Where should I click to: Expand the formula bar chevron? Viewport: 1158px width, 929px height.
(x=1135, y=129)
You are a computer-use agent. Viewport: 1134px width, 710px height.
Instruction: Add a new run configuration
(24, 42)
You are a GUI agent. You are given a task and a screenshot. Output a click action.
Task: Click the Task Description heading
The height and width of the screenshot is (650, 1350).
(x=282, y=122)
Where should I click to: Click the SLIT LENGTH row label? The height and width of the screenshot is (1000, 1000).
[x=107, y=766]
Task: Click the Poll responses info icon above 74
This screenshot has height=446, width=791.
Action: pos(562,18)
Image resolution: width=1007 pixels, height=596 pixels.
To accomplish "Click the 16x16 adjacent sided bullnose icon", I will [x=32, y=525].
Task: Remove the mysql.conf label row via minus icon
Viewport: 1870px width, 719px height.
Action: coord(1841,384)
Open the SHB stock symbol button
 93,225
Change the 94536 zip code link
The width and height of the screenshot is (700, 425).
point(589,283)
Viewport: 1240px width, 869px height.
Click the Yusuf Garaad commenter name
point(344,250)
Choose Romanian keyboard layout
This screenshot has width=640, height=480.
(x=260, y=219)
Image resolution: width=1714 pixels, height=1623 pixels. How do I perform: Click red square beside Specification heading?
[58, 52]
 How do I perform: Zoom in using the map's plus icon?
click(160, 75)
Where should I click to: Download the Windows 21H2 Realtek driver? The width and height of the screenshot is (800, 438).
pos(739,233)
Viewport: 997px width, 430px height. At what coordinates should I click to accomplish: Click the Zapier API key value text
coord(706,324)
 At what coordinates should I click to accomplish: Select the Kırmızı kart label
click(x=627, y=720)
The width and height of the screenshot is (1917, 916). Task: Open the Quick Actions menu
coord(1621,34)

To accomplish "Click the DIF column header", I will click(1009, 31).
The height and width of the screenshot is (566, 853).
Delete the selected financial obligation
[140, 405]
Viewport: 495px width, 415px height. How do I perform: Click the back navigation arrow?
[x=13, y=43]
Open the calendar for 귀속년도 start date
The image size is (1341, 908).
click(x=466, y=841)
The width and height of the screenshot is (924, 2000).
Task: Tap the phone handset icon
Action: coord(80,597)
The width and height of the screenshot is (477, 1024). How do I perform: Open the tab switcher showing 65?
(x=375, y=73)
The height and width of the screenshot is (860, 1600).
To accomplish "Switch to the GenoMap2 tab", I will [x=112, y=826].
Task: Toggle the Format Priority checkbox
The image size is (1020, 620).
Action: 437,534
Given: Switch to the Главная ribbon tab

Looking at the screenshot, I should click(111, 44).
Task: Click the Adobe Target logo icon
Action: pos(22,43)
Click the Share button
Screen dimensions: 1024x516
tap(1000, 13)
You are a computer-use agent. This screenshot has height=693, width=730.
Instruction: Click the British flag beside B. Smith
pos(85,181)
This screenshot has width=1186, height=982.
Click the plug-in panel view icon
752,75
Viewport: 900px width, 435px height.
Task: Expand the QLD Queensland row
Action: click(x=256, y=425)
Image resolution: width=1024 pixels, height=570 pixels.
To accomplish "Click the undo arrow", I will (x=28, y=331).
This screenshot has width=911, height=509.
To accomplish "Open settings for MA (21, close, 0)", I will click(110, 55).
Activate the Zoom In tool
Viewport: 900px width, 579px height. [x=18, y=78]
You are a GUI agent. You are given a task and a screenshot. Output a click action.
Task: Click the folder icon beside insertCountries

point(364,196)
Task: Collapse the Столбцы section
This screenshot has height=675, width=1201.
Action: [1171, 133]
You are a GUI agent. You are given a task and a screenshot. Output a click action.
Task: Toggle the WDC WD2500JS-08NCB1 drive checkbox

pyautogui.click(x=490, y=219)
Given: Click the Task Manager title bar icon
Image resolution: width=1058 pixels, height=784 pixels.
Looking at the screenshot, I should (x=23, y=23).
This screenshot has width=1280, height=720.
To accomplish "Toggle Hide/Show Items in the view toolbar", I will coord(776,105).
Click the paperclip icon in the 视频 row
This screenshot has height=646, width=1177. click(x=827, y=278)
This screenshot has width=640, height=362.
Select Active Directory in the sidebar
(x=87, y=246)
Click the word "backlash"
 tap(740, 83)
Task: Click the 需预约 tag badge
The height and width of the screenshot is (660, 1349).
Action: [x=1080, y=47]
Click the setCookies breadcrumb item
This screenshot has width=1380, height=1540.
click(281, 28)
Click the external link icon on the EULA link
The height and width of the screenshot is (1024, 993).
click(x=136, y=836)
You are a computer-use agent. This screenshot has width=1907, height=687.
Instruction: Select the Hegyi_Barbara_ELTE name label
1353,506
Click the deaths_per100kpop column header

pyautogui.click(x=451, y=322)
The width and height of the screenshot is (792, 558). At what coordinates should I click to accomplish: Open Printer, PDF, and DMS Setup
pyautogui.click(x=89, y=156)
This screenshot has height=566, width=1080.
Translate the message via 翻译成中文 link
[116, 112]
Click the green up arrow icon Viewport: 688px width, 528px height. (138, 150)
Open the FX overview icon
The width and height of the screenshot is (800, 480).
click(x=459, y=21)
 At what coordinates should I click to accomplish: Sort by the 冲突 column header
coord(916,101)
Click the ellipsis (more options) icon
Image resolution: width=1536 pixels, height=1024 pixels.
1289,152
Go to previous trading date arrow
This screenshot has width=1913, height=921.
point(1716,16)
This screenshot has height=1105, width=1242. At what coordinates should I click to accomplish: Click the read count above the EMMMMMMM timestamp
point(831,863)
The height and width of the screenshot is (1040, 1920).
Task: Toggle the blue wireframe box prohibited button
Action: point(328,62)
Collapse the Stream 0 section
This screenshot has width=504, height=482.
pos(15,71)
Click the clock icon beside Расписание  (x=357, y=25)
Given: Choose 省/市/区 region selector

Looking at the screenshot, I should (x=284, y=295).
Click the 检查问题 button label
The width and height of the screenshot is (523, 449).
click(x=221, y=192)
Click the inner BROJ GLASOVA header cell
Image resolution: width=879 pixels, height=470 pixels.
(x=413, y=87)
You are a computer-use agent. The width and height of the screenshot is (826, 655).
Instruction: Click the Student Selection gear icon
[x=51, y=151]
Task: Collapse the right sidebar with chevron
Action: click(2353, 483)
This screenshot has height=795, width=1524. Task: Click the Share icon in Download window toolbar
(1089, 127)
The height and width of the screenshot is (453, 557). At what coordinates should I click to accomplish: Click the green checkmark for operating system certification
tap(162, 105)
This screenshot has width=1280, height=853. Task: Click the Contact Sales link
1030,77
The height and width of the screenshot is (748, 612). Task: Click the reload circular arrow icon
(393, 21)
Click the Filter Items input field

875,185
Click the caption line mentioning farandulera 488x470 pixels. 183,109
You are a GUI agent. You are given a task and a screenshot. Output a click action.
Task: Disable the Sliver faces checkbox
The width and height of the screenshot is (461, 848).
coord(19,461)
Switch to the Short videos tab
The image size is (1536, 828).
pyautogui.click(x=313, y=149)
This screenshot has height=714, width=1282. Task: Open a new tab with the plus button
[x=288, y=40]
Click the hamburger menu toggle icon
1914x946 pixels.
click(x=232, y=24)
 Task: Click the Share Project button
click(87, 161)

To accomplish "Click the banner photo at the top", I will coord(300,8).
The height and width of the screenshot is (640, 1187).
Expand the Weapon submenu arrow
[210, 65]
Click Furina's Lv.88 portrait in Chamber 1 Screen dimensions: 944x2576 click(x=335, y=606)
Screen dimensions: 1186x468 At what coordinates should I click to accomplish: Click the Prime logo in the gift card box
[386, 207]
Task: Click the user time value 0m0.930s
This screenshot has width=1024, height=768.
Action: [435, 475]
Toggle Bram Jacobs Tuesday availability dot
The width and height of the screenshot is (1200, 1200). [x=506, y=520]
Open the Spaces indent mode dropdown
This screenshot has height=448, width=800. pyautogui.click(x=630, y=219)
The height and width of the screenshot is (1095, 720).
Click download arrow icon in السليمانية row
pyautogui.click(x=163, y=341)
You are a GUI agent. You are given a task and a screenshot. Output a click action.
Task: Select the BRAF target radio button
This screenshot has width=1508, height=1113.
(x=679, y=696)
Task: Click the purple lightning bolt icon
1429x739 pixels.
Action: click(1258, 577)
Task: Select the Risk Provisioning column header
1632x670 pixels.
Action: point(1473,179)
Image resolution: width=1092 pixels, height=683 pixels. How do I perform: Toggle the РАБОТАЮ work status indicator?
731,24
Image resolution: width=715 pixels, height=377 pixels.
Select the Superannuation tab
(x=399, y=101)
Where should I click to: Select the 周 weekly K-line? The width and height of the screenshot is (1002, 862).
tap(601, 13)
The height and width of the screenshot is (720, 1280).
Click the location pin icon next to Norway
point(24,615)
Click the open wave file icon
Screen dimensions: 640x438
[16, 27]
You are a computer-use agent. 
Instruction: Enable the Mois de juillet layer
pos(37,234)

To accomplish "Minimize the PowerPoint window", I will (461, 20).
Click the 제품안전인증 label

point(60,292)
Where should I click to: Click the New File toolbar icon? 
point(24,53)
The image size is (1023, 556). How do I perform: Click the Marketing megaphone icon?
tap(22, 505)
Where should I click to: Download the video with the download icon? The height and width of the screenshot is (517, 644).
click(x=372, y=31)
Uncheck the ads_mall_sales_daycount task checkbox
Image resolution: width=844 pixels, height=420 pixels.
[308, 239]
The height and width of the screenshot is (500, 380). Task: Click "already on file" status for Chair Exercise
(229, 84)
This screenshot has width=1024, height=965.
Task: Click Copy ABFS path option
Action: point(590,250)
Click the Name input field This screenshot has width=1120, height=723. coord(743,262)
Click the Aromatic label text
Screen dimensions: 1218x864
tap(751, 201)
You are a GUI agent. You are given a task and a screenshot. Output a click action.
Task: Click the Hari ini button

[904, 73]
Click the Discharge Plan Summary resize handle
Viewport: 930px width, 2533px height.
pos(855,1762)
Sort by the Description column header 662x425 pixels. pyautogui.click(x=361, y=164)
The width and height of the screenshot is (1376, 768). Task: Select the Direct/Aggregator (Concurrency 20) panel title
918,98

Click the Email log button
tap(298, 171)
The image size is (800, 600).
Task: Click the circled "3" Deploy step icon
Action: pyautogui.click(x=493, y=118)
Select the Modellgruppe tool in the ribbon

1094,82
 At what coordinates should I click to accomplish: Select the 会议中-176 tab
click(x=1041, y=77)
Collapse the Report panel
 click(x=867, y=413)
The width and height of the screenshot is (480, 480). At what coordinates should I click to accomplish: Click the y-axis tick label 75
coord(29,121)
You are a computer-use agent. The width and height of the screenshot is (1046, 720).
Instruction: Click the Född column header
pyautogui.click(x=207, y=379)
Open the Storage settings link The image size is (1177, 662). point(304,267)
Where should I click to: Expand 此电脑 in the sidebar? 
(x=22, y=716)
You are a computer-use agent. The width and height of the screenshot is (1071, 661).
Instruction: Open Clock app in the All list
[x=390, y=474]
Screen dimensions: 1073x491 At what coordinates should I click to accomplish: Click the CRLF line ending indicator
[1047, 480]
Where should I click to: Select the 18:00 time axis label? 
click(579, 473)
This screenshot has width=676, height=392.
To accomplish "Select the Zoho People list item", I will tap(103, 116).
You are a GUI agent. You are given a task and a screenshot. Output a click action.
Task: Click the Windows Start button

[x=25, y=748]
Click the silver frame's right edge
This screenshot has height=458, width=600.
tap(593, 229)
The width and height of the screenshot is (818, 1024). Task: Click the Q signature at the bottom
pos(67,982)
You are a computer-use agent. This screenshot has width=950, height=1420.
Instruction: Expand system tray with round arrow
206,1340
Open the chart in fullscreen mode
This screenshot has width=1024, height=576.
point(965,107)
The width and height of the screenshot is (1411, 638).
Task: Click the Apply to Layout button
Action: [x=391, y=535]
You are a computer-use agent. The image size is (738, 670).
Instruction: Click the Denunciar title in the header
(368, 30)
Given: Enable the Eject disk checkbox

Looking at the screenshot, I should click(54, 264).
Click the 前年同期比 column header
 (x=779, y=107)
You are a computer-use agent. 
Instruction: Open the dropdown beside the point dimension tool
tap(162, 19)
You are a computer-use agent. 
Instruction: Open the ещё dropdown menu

--- TASK INSTRUCTIONS ---
The expected answer is every line in the data above that carries the string "settings".

--- SOLUTION ---
To accomplish "Open settings for MA (21, close, 0)", I will click(110, 55).
Open the Storage settings link The image size is (1177, 662). point(304,267)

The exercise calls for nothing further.